Das Schlimmste war jedoch, dass er nicht eindeutig zu mir gehalten hat. Ich hätte erwartet, dass er seiner Mutter klipp und klar sagt, dass sie damit aufhören soll. Aber wie das immer so ist - er stand natürlich voll zwischen ihr und mir und wollte es beiden recht machen.
Hinzu kam dann noch, dass er sich in der neuen Stadt selbst nicht wohl gefühlt hat und ich ein megamäßiges schlechtes Gewissen bekam. Deshalb habe ich seine Launen ertragen, bis es nicht mehr ging. Wir haben uns gestritten und gezofft, bis endlich klar war, dass unsere Lebensvorstellungen einfach nicht zueinander passen. Ich: Großstadtmensch, mir macht es nichts aus, weg von daheim zu sein (bin mit 19 ausgezogen), lerne gerne Neues kennen, etc. Und er war vom Hotel Mama verwöhnt, wollte eigentlich daheim bleiben (eine Wohnung im Haus der Mutter war für ihn reserviert...) und seine Freunde und "Rituale" nicht aufgeben.

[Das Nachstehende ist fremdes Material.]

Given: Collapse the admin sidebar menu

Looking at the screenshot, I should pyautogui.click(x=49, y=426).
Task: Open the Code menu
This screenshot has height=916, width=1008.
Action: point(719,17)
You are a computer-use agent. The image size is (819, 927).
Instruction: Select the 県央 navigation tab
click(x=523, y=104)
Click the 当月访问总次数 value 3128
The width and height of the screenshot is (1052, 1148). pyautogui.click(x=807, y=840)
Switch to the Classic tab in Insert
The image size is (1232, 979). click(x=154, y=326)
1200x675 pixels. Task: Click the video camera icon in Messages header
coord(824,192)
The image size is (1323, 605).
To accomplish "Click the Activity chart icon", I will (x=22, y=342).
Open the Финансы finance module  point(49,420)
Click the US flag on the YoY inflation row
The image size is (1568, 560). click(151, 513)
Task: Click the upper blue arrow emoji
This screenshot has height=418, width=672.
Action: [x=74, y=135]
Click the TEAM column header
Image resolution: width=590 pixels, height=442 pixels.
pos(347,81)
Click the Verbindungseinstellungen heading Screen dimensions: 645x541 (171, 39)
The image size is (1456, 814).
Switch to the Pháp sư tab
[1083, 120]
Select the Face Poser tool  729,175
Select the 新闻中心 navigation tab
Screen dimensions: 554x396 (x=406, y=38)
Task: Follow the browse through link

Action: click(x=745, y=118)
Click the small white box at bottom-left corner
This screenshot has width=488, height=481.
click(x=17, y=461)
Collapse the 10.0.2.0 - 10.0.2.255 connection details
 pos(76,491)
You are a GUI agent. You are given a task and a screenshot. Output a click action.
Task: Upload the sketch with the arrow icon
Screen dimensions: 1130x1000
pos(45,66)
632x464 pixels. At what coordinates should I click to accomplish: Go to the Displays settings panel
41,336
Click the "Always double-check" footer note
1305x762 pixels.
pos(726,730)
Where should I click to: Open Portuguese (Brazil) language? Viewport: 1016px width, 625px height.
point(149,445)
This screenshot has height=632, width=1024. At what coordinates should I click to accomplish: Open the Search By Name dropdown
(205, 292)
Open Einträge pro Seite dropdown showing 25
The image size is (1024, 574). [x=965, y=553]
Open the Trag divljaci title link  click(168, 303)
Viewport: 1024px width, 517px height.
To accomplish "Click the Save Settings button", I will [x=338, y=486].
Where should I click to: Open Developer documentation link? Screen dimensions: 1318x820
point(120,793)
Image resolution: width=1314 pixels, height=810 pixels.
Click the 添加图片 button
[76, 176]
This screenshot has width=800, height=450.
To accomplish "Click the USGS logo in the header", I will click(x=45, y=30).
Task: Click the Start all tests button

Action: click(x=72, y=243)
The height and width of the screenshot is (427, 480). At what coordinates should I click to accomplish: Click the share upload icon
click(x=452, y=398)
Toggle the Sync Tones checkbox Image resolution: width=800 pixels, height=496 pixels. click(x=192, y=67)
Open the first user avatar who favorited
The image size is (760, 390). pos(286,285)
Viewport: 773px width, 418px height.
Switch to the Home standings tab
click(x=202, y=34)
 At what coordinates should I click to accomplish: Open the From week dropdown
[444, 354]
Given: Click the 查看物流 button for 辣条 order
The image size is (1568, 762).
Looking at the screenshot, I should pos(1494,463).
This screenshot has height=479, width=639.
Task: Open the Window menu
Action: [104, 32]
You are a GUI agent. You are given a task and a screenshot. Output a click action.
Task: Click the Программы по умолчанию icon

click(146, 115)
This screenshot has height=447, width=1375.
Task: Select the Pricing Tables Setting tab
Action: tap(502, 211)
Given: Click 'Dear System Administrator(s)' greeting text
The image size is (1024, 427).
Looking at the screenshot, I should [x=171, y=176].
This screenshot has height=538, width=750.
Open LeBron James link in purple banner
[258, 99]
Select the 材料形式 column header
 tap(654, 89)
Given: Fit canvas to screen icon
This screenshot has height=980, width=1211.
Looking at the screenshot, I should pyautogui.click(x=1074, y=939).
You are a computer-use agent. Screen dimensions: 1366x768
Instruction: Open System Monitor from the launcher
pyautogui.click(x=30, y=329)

Es war ein langer und schmerzhafter Weg, bis ich mir das eingestanden habe und mich von ihm getrennt habe. Er war letztendlich auch erleichtert, weil er sich nicht mehr wohl gefühlt hatte. Manchmal kann man sich noch so sehr lieben, und es klappt einfach nicht. Wobei ich sagen muss, dass die Launen, die er und seine Mutter an mir ausgelassen haben (schließlich war ich ja wie gesagt "schuld" am Unglück der Beiden) schließlich auch die Liebe zu ihm getötet haben.
Was ich daraus gelernt habe:
- Familienstreitigkeiten lassen sich nicht vermeiden, aber man muss das Gefühl haben, dass der Freund zu einem steht.
- Auch Wegziehen ist oft keine Lösung, wenn man schon von vorne herein unterschiedliche Vorstellungen hat.
- Gewisse Bedürfnisse lassen sich auf Dauer nicht unterdrücken.
- Drum prüfe, wer sich ewig bindet (und das gilt nicht nur für die Ehe, sondern auch für Kinder).
Ich würde mit ihm reden, weiterhin viel nachdenken und mir überlegen, ob Du es schaffst, ein Leben lang für diesen Mann Kompromisse zu machen. Die gehören zu einer Beziehung immer dazu, aber macht er auch welche für Dich?
Aber immerhin weißt Du, dass Du ihn noch liebst und dann lohnt es sich vielleicht auch zu kämpfen. Wenn die Liebe weg ist, merkst Du das und dann ziehst Du auch eine Trennung durch.